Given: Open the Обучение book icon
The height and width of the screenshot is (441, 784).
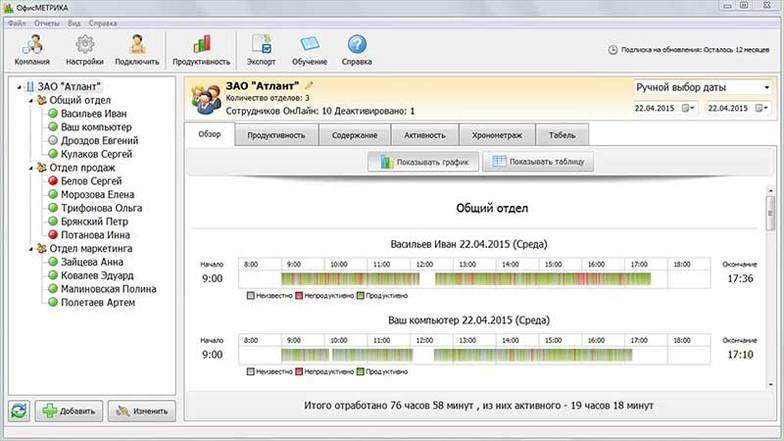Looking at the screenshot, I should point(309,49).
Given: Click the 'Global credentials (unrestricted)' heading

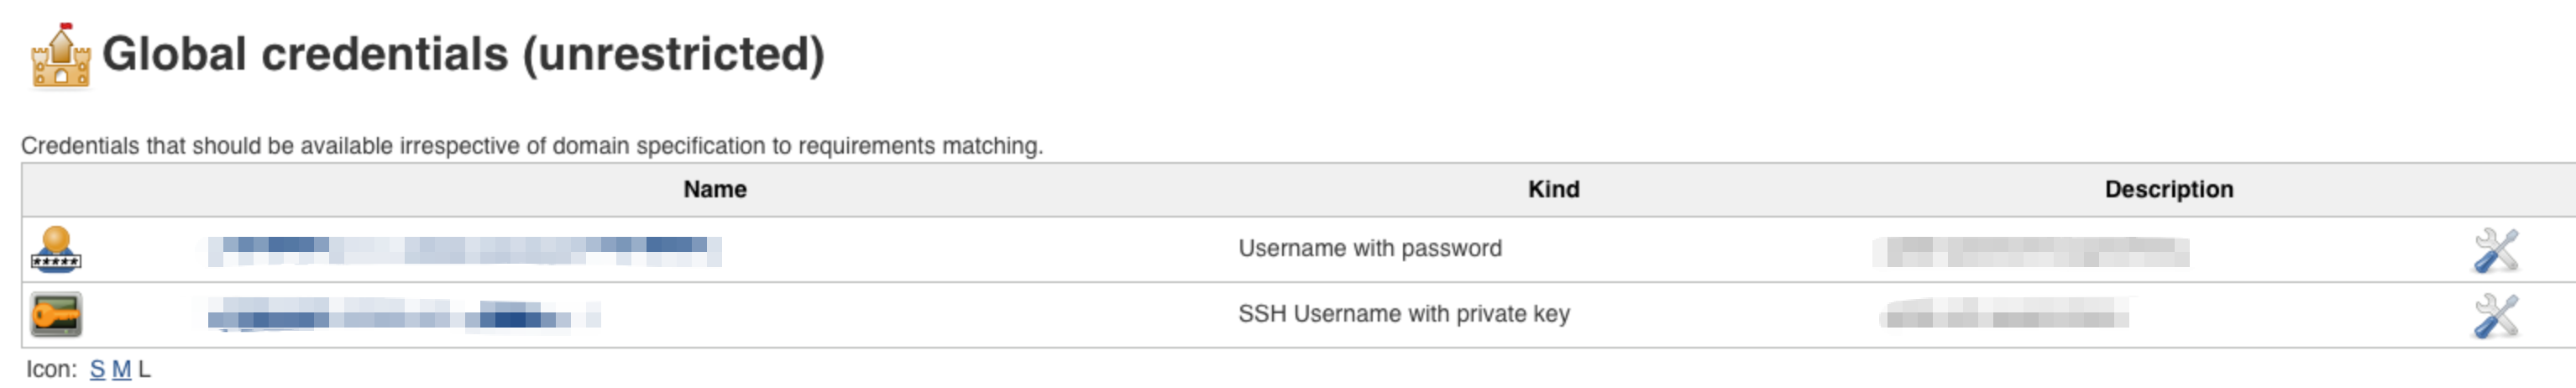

* * * * * * *

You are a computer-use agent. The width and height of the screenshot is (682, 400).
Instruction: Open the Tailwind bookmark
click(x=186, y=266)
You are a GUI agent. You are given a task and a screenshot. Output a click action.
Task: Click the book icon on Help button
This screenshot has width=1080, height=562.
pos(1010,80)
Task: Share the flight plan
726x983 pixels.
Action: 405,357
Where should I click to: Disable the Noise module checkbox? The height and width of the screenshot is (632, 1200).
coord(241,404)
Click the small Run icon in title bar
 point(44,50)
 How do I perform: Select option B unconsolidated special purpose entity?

* * * * * * *

## Task brief
Return a word-for-word copy of the lines above from the one holding "726x983 pixels." through the one holding "How do I perform: Select", with both of them included and nothing besides.

## Reply
726x983 pixels.
Action: 405,357
Where should I click to: Disable the Noise module checkbox? The height and width of the screenshot is (632, 1200).
coord(241,404)
Click the small Run icon in title bar
 point(44,50)
 How do I perform: Select option B unconsolidated special purpose entity?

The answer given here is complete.